Though sometimes overly academic, Carlson’s account points to an important social problem: The Second Amendment right to carry a firearm is unequally applied to members of different ethnic groups. In particular, African Americans, such as Philando Castile, may be authorized to carry concealed weapons, but that fact did not keep a white police officer from gunning him down at a traffic stop. “The proliferation of guns,” writes the author, “disproportionately harms African Americans who are feloniously killed, injured, and traumatized by them at rates that exceed manyfold those of other racial groups in the United States”—and that especially includes state harassment, usually by police. Carlson demonstrates in an argument that centers on Arizona, California, and Michigan that police officers and leaders tend to support gun rights, and far more so than the public; in particular, they oppose widespread bans.
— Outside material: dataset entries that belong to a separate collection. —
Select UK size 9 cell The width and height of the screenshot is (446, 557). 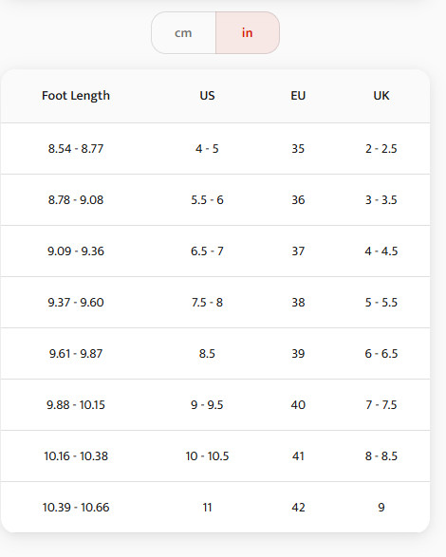[381, 508]
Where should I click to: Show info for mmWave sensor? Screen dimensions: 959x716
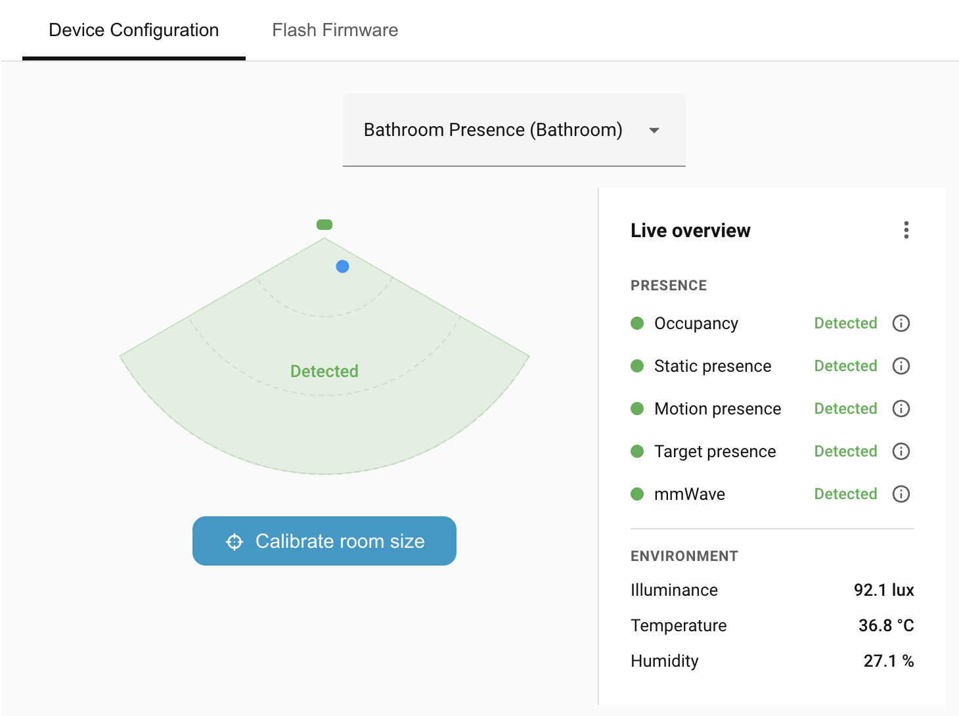click(901, 494)
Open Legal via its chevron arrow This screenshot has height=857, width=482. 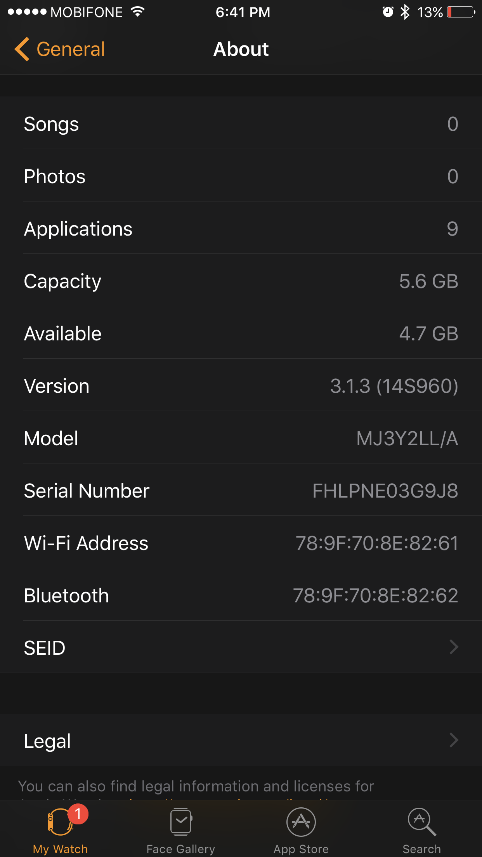coord(454,740)
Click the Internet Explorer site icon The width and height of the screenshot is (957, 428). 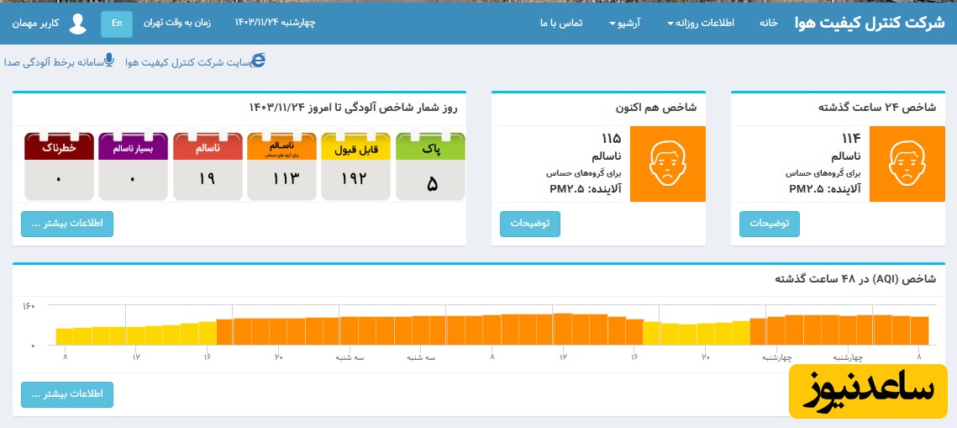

This seems a curious stance given that an armed society is certainly more lethal than an unarmed one, “but police nevertheless appear willing to live with the consequences of a widely armed society.” This is generally as true in “gun-restrictive” California as it is in “gun-lax” Arizona. In the West, Carlson ventures, a tradition of law enforcement being used in the service of ethnic oppression—mostly of Hispanics and Native Americans—has translated into oppression of all minorities. This has not lessened in the least with the arrival of Donald Trump, since he “represented the populist stitching together of hard-knuckled policing with gun rights patriotism,” earning the support of the Fraternal Order of Police and the National Rifle Association. Ultimately, Carlson writes, “structural racism intersects with gun policy to aggravate, rather than ameliorate, vulnerabilities facing communities of color.”
No one who reads this will doubt that the Second Amendment has particularly deadly dimensions in minority communities.